To be done
Format the records below as a numbered list, leaving out blank lines.

Start of Data shown

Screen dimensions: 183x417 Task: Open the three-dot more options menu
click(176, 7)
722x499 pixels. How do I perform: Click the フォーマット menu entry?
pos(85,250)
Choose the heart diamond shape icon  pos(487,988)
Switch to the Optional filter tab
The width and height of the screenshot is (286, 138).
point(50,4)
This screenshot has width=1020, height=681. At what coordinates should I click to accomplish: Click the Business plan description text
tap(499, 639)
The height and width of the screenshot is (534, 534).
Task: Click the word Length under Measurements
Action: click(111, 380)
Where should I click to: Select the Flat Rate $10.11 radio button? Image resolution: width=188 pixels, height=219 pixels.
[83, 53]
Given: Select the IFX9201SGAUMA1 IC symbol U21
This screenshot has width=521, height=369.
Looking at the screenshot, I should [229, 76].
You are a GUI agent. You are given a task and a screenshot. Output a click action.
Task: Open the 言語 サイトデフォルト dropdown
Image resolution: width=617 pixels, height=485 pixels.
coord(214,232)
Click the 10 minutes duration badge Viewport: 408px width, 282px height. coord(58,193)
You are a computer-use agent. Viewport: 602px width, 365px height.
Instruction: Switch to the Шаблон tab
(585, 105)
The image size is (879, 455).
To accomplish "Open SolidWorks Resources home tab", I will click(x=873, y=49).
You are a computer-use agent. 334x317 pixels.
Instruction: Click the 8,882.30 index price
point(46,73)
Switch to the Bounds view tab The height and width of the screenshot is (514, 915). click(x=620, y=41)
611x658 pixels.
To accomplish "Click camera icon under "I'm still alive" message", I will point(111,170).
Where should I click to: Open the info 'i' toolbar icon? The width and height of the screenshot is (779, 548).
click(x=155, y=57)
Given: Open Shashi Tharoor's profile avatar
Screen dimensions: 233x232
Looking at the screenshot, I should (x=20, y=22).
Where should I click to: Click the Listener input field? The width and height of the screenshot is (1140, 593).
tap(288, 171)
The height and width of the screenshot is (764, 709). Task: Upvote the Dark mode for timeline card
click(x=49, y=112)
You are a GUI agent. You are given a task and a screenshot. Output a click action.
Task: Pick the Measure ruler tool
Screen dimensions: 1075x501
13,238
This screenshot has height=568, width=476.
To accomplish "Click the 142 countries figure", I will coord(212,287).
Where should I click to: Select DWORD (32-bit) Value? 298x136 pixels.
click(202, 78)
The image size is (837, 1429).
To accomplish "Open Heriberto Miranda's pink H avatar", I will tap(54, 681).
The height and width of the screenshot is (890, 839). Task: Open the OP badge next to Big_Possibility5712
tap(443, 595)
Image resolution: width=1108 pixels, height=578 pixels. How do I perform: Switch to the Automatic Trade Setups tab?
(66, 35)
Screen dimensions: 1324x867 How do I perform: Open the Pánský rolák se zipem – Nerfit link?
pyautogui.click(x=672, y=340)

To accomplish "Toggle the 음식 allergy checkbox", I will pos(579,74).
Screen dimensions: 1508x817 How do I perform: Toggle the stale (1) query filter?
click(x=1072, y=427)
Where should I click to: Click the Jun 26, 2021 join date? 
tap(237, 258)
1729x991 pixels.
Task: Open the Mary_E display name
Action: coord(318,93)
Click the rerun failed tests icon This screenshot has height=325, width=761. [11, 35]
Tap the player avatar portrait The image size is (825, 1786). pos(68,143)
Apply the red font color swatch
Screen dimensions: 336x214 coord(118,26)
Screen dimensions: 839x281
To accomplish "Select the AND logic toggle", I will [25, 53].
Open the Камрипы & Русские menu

End of Data shown

Exercise answer
1. Screen dimensions: 183x417 Task: Open the three-dot more options menu
2. click(176, 7)
3. 722x499 pixels. How do I perform: Click the フォーマット menu entry?
4. pos(85,250)
5. Choose the heart diamond shape icon  pos(487,988)
6. Switch to the Optional filter tab
7. The width and height of the screenshot is (286, 138).
8. point(50,4)
9. This screenshot has width=1020, height=681. At what coordinates should I click to accomplish: Click the Business plan description text
10. tap(499, 639)
11. The height and width of the screenshot is (534, 534).
12. Task: Click the word Length under Measurements
13. Action: click(111, 380)
14. Where should I click to: Select the Flat Rate $10.11 radio button? Image resolution: width=188 pixels, height=219 pixels.
15. [83, 53]
16. Given: Select the IFX9201SGAUMA1 IC symbol U21
17. This screenshot has width=521, height=369.
18. Looking at the screenshot, I should [229, 76].
19. You are a GUI agent. You are given a task and a screenshot. Output a click action.
20. Task: Open the 言語 サイトデフォルト dropdown
21. Image resolution: width=617 pixels, height=485 pixels.
22. coord(214,232)
23. Click the 10 minutes duration badge Viewport: 408px width, 282px height. coord(58,193)
24. You are a computer-use agent. Viewport: 602px width, 365px height.
25. Instruction: Switch to the Шаблон tab
26. (585, 105)
27. The image size is (879, 455).
28. To accomplish "Open SolidWorks Resources home tab", I will click(x=873, y=49).
29. You are a computer-use agent. 334x317 pixels.
30. Instruction: Click the 8,882.30 index price
31. point(46,73)
32. Switch to the Bounds view tab The height and width of the screenshot is (514, 915). click(x=620, y=41)
33. 611x658 pixels.
34. To accomplish "Click camera icon under "I'm still alive" message", I will point(111,170).
35. Where should I click to: Open the info 'i' toolbar icon? The width and height of the screenshot is (779, 548).
36. click(x=155, y=57)
37. Given: Open Shashi Tharoor's profile avatar
38. Screen dimensions: 233x232
39. Looking at the screenshot, I should (x=20, y=22).
40. Where should I click to: Click the Listener input field? The width and height of the screenshot is (1140, 593).
41. tap(288, 171)
42. The height and width of the screenshot is (764, 709). Task: Upvote the Dark mode for timeline card
43. click(x=49, y=112)
44. You are a GUI agent. You are given a task and a screenshot. Output a click action.
45. Task: Pick the Measure ruler tool
46. Screen dimensions: 1075x501
47. 13,238
48. This screenshot has height=568, width=476.
49. To accomplish "Click the 142 countries figure", I will coord(212,287).
50. Where should I click to: Select DWORD (32-bit) Value? 298x136 pixels.
51. click(202, 78)
52. The image size is (837, 1429).
53. To accomplish "Open Heriberto Miranda's pink H avatar", I will tap(54, 681).
54. The height and width of the screenshot is (890, 839). Task: Open the OP badge next to Big_Possibility5712
55. tap(443, 595)
56. Image resolution: width=1108 pixels, height=578 pixels. How do I perform: Switch to the Automatic Trade Setups tab?
57. (66, 35)
58. Screen dimensions: 1324x867 How do I perform: Open the Pánský rolák se zipem – Nerfit link?
59. pyautogui.click(x=672, y=340)
60. To accomplish "Toggle the 음식 allergy checkbox", I will pos(579,74).
61. Screen dimensions: 1508x817 How do I perform: Toggle the stale (1) query filter?
62. click(x=1072, y=427)
63. Where should I click to: Click the Jun 26, 2021 join date? 
64. tap(237, 258)
65. 1729x991 pixels.
66. Task: Open the Mary_E display name
67. Action: coord(318,93)
68. Click the rerun failed tests icon This screenshot has height=325, width=761. [11, 35]
69. Tap the player avatar portrait The image size is (825, 1786). pos(68,143)
70. Apply the red font color swatch
71. Screen dimensions: 336x214 coord(118,26)
72. Screen dimensions: 839x281
73. To accomplish "Select the AND logic toggle", I will [25, 53].
74. Open the Камрипы & Русские menu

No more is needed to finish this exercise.